• _Stored rows_:
[start]

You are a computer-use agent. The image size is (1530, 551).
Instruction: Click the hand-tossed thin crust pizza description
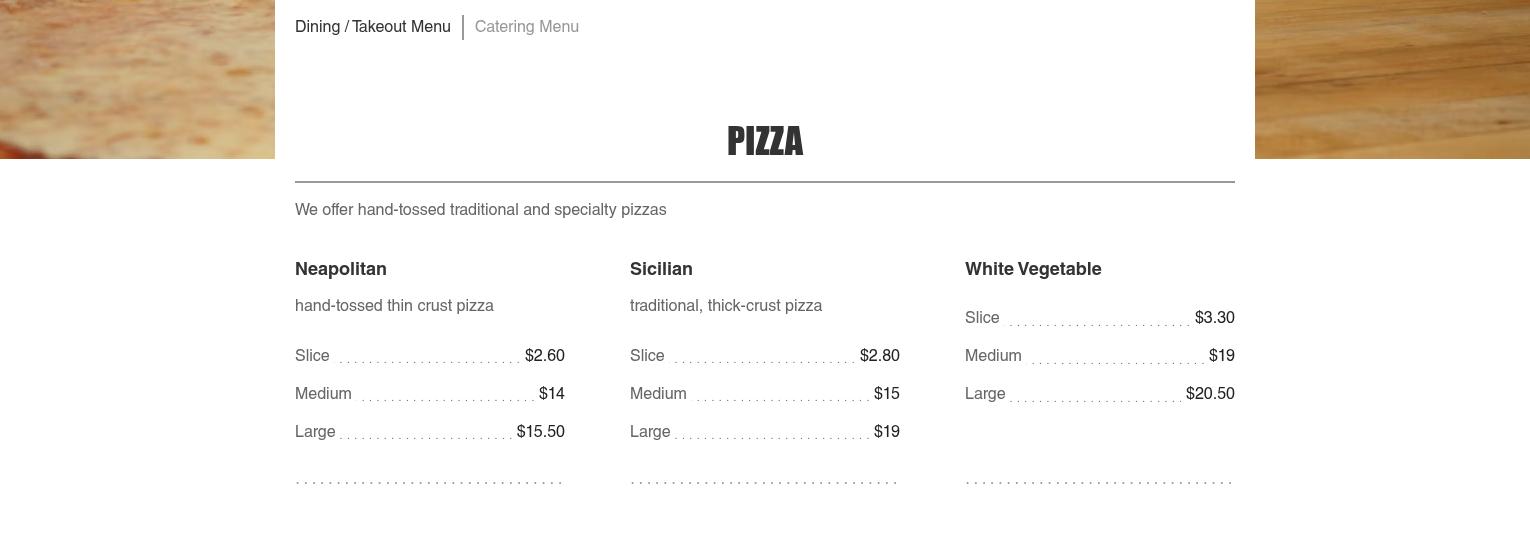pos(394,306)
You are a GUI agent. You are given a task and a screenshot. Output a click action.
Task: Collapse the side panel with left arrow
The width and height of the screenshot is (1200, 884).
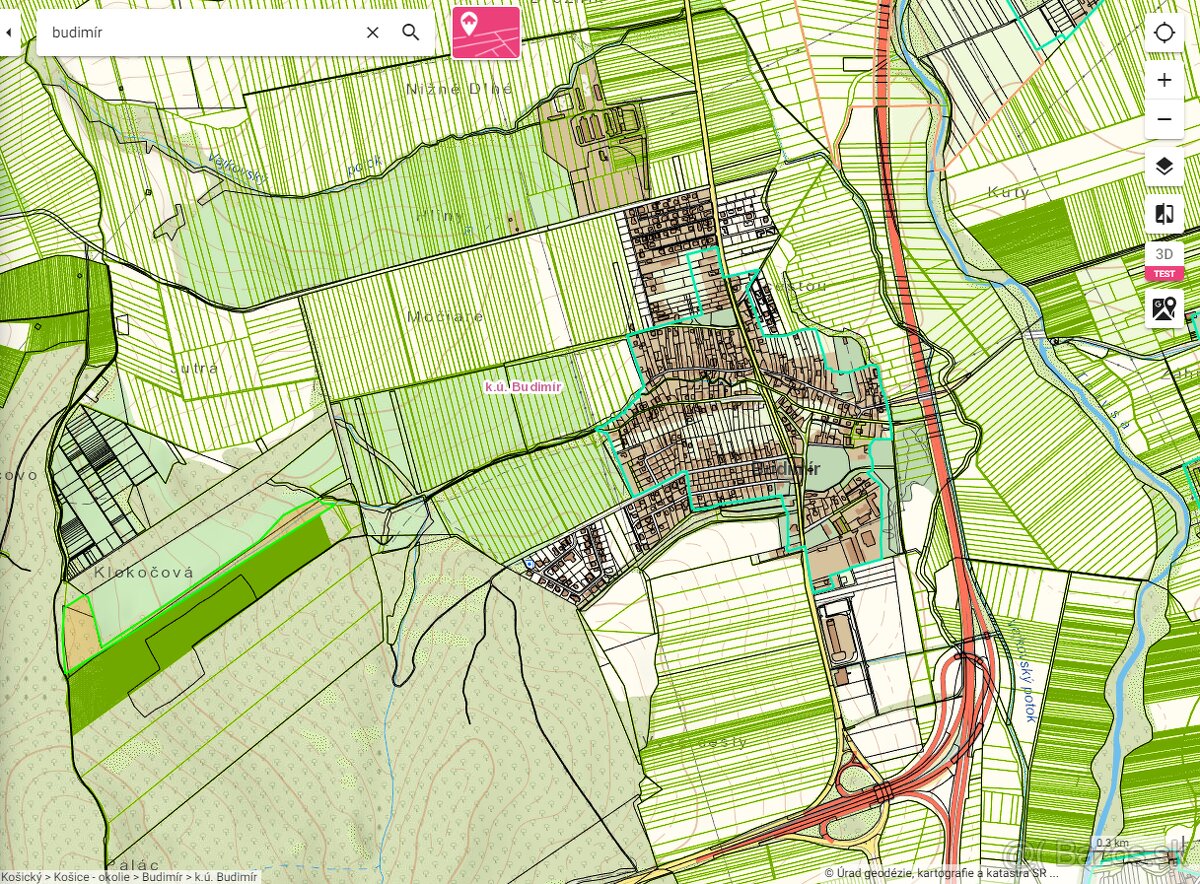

[end]

Copy the entire listing above word for word, leaving out the pictures.

• _Answer for the task_:
You are a computer-use agent. The image size is (1530, 551).
Instruction: Click the hand-tossed thin crust pizza description
pos(394,306)
You are a GUI agent. You are given a task and a screenshot. Output a click action.
Task: Collapse the side panel with left arrow
The width and height of the screenshot is (1200, 884).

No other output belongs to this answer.